The Strange Case Of Mr. Cronin's Chevelle
Mike Cronin's purpose and his method are crystal clear. You need only read the entries on his tech sheet. Mike doesn't belong to any clubs, doesn't know how much power his engine makes, and couldn't care less for car shows. In the old days, he would have been a Lone Wolf, a guy with no club affiliation, maybe even have a placard swinging from the rear bumper saying just that. Despite (and because of) the very excitable paint color he has chosen, his SS is still perceived as minimal, so much so that it plainly makes you wonder what's under that minimal cowl hood. It's just a nice resto? There's not a wisp of the big-bore artillery huddling beneath its reflexed metal. What's that soft whine? It'll rip your heart out!
Are we like Mike or is he like us? His recipe for someone else's disaster seems the same as ours: clean, straight sheetmetal, nice paint, no giveaways, but lots of presence nonetheless...and a motor that could take you straight to Mars if you wanted it to. Look at that thing. Serious parts all over it. Matte finish everywhere and but a drop of chrome or polish or billet anywhere else. And that contrasting flat-black firewall provides a somewhat unfinished backdrop, a constant reminder that work on the Chevelle will never really come to an end.
Mike brought his '71 SS back from the dead, more or less. It nearly dropped its bones the day he took it home. "I bought this car in late 1998 from an 18-year-old who'd pretty much beat it to death. He'd bought it two years prior from the original owner. I drove it from Covina to Los Angeles [about 15 miles] and the car nearly disintegrated on the way home. The motor wasn't bolted down and the U-joints were screaming."
The exterior had about four bad paint jobs over the original Cranberry Red and a ton of rust. He replaced the wheezing 350, the TH350 transmission, and the one-legged 2.73 with a 383 stroker, a new 350, and a rebopped 12-bolt with a gear ratio guaranteed to give him a good time. Mike was also supporting a '72 Elky at the time. He loved its Porsche Red paint job so much he put the same to his Chevelle. In all, the Chevelle project required seven years to get where it is now, a lot of it squandered on changing residence five times in three years. We know about protracted projects. Finished or not, we appreciate them like an old friend.
"The interior looked like someone had locked a mountain lion in it for a few days and let it go insane." Nothing special here, but the neatly finished vinyl retains the dignity and the ambience of the original SS scheme. The only glaring deviations from stock are the Auto Meter gauges and the Grant steering wheel. There might be room in the trunk for a couple of six-packs and some zucchini, but that's it. Most of the floor space has been usurped by a 20-gallon fuel cell and an Aeromotive delivery system.

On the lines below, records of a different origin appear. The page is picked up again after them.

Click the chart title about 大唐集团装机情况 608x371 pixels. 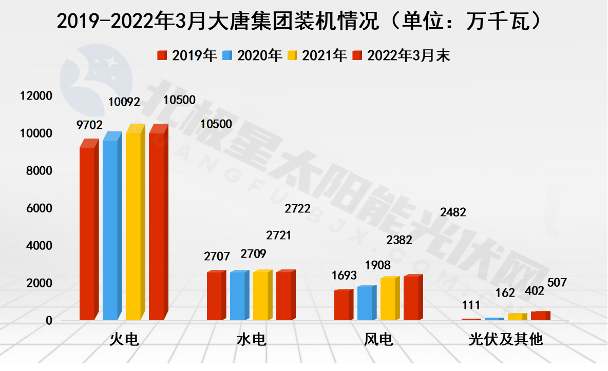(299, 22)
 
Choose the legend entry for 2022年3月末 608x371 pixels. (401, 55)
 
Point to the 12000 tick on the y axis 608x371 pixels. (35, 96)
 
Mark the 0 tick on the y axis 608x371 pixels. (49, 321)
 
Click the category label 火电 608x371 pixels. (124, 340)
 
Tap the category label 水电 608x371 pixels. (252, 340)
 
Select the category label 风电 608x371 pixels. (378, 340)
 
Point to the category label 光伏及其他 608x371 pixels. (506, 340)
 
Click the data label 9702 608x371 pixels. (90, 125)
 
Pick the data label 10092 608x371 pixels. (124, 102)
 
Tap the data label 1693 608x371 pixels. (344, 276)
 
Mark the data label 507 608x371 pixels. (557, 283)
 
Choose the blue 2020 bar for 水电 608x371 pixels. (237, 296)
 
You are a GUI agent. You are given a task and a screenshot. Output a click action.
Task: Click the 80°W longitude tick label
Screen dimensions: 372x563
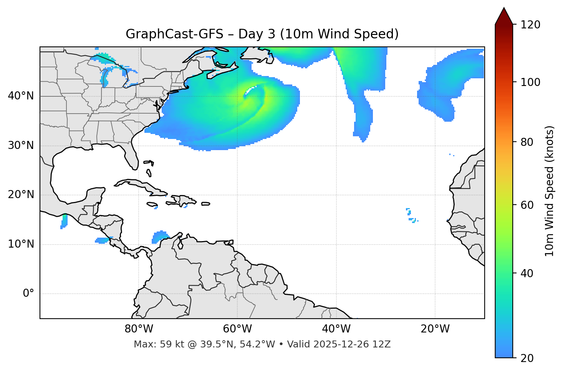click(139, 329)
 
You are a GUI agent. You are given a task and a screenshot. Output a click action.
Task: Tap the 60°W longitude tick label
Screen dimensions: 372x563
click(237, 329)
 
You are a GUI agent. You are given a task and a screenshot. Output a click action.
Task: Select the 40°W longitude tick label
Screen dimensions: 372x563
click(336, 329)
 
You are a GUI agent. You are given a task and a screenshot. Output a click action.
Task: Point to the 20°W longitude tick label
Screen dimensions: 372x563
click(435, 329)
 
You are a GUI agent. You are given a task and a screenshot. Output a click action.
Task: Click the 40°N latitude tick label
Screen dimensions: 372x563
click(21, 96)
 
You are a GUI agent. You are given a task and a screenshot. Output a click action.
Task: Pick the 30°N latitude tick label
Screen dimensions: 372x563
click(21, 145)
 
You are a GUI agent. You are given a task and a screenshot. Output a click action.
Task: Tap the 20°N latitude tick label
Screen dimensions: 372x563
click(21, 195)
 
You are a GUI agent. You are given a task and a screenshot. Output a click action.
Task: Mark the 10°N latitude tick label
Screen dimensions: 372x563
click(21, 244)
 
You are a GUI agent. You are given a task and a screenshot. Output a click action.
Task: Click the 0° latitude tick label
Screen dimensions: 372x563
click(28, 294)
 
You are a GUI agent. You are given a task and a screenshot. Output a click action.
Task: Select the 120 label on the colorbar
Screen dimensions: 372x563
click(530, 25)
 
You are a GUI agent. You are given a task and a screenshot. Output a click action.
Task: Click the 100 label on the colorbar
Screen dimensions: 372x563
click(530, 82)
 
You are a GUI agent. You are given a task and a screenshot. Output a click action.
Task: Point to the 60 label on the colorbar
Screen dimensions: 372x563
click(527, 205)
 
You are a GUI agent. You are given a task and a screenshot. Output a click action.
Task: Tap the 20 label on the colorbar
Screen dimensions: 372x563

After the red was on and the cockpit was subdued, Mike was pulled onto a different plane and could no longer dismiss his thoughts of a stump-shredding engine. An SS needs a big, nasty Rat, don't it? "I owe a lot of thanks to some of the Team Chevelle members (chevelles.com), to Mike Lewis of Lewis Racing Engines in Laytonville, California, and Ted and Brad at Westside Perfor-mance in Santa Monica." Mike lassoed all this knowledge and experience and built himself a 502ci low-compression blower motor short-block. Got him some big AFR cylinder heads and a prodigious Holley carb and anointed the thing with a Procharger that avails 8 psi of positive manifold pressure.
How much grunt from that silver boulder? Mike has no idea. It's only what he perceives and only where he perceives it. He would rather navigate on the fringe, under the radar, hidden in plain sight. He says he rarely drives the Chevelle, so for him it must be about some form of retribution. Only when the moon is full? Only when he needs to blow the cobwebs in his head to kingdom come? That's a personal thing. It's the stealth factor times two. It's exactly what we would do. Long live the Lone Wolf.